HG, how is you end up with such smart, erudite, kind and intelligent people on your blog? Do you ask each person to show her/his university diploma before letting the first comment be published on the blog? You forgot to ask for my diploma, but I do have one, just so you know!
Another question is, of course, how come such smart, erudite, kind and intelligent people nonetheless get trapped in narcissistic relationships and let themselves be horribly mistreated for many years…
1. The vast majority are. The standard of the work and interaction draws and keeps those individuals.
2. Emotional thinking and the behaviour of the narcissist. Intelligence, wisdom, being erudite and/or kind are no defence.
I am glad I decided to purchase this material. There is new, valuable information in it, apart from what I had heard about the three interactions in one of the interviews.
This material also includes very helpful examples. It was validating to read them. One of those examples helped me understand the extremely sensitive behaviour of two acquaintances of mine. I used to think it was my fault and felt ashamed of my behaviour when they complained until I read this material. I also realized why these two individuals get along with each other and I don’t. It is highly likely they are narcissists – and not just narcissistic.
Thank you EB.
You are welcome.
Not connected to this post, but just wanted to say that after scrolling through comments on so many other HG posts it is so pleasant to realize that people who have been using HG’s services and coming to the blog for some time are getting happier, healthier and shall I say “free-er” as months go by. It’s still very gloomy in the beginning, very fresh from my escape/discard/realization I was dealing with the Narc, but the positive vibes from the comment sections are really giving me a lot of hope. I think you’re wonderful, all of you.
A useful observation Dolores and demonstrates the powerful nature of the information that is provided by me and the application of those determined to utilise it to achieve their freedom.
I would say most of us have experienced change in our time here. Some have even commented how differently they feel now as opposed to when they come across posts they made when they arrived or along the way. You will find something new or even have an aha moment in a repeat article. That’s why not passing it over because you’ve read it previously, as well as dipping into the archives is useful. Under each article it shows previous postings of that same article so you can read the comments on those as well. I’m glad you have found your way here and are feeling more positive about your situation. The books and consults are invaluable as well if you want more personalized information. Keep reading.
Delores—I second NA on this. I’m much better, frustrated I was (am) so far yet from my origin but yes indeed—the confusion was the discombobulating element and it’s already exponentially better.
NA, Lorelei – thank you. If I may ask, ladies; from your empathic experience – what is the emotional outcome I can expect / hope for? Not thinking about “it” for days? Completely rewriting the “story” in my memory through the prism of the narcissism?
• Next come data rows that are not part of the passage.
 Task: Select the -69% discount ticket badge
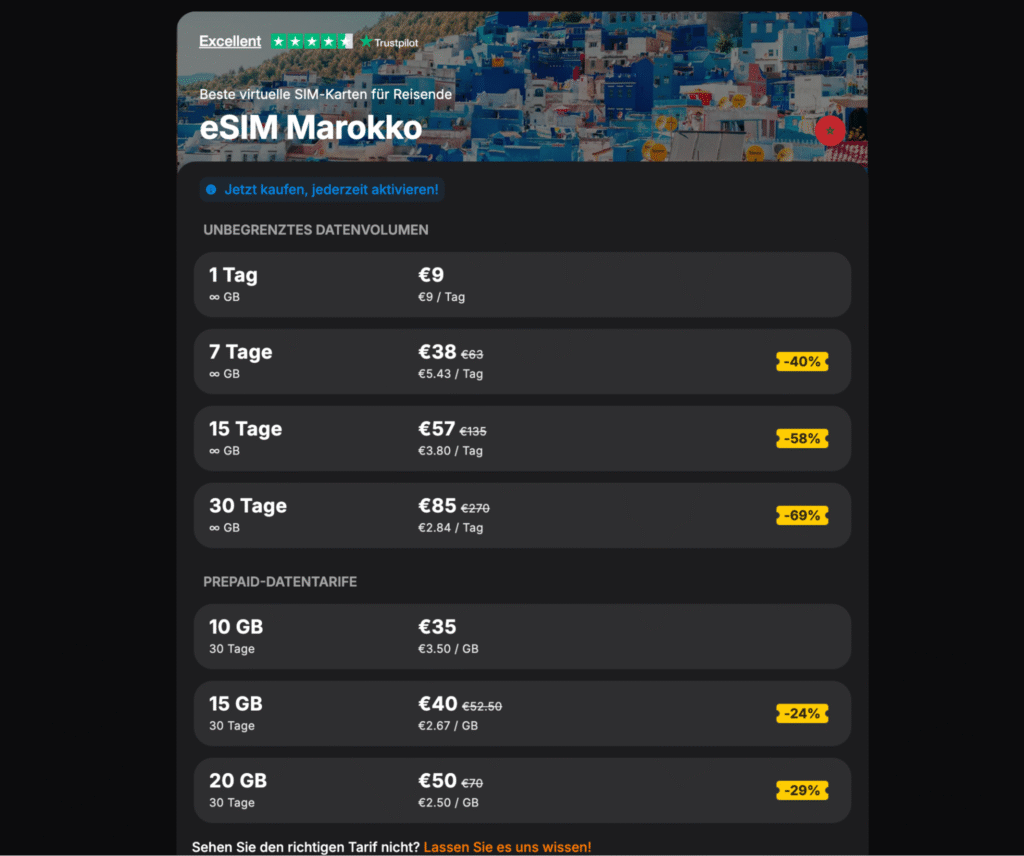tap(802, 515)
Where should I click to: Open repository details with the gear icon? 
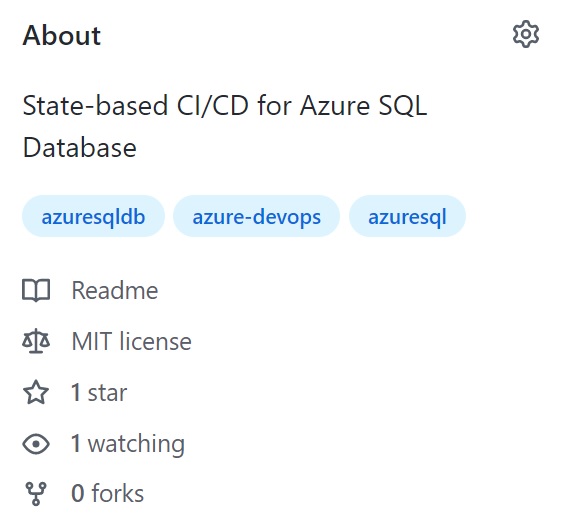click(526, 34)
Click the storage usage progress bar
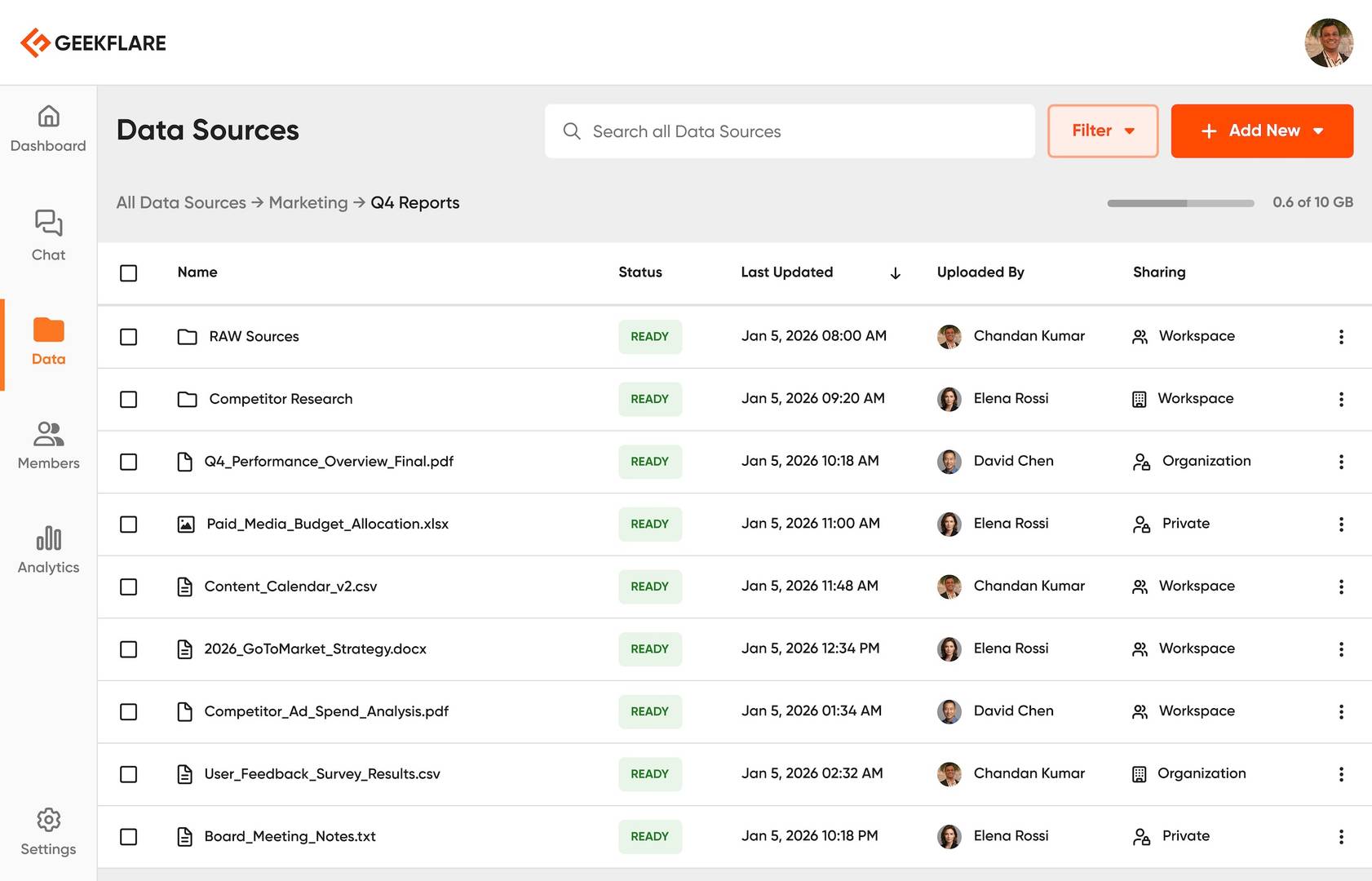Screen dimensions: 1372x881 1179,203
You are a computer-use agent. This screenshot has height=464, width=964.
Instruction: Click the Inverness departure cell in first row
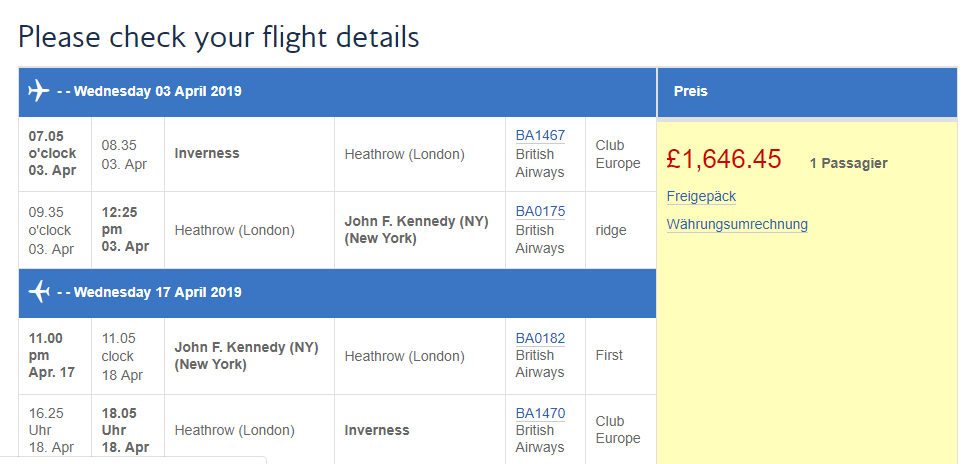(x=207, y=154)
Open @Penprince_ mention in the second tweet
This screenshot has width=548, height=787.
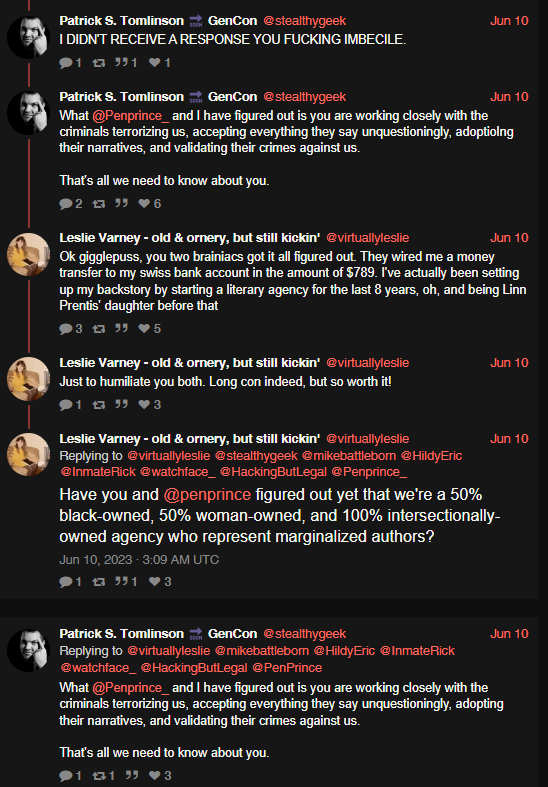point(130,116)
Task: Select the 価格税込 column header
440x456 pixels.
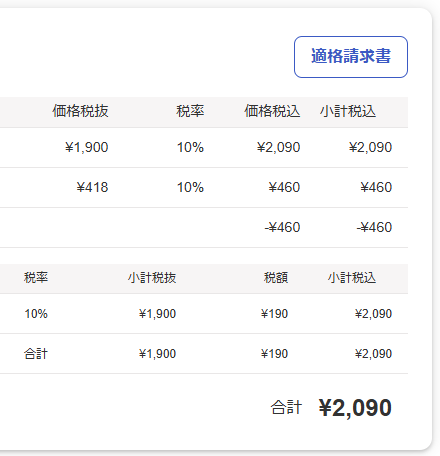Action: 272,111
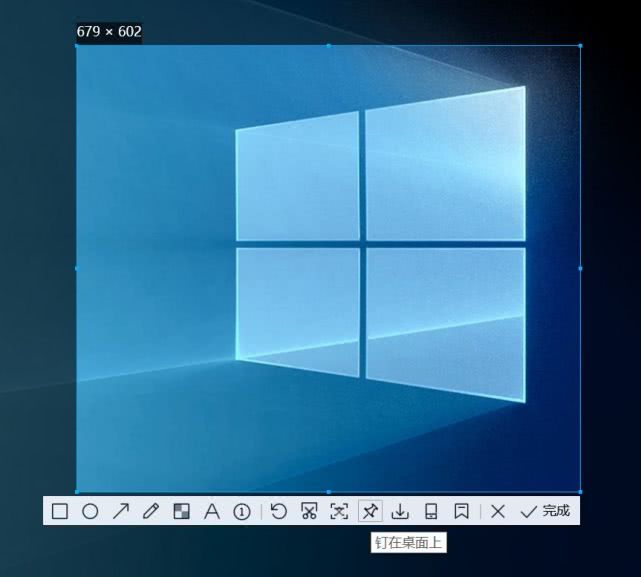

Dolores, I know the question wasn’t ask of me but indifference comes to mind when I think of the emotional outcome.
Dear Mercy – thank you so much! Would you say you’re there already or not yet?
Dolores, most days I’m there and when I’m not feeling indifference about the situation it’s usually not him but me. I don’t know how long it took but at some point I stopped asking “why did he do this” and started asking “why did I allow this treatment”. That’s when the real healing started. The addiction is still there though and that’s why its so important to learn what they are and how they operate. HG provides the best education and when I let myself give into the addiction I read and interact with others because I need to be constantly reminded of the damage they are capable of. It’s a painful journey but not as painful as the abuse we suffer when with them. You are in the right place. No one is going to steer you wrong here. Sometimes it’ll feel like tough love but everyone here has a story and has felt the pain. Every story has something to learn from and can be recognized by what HG has taught us.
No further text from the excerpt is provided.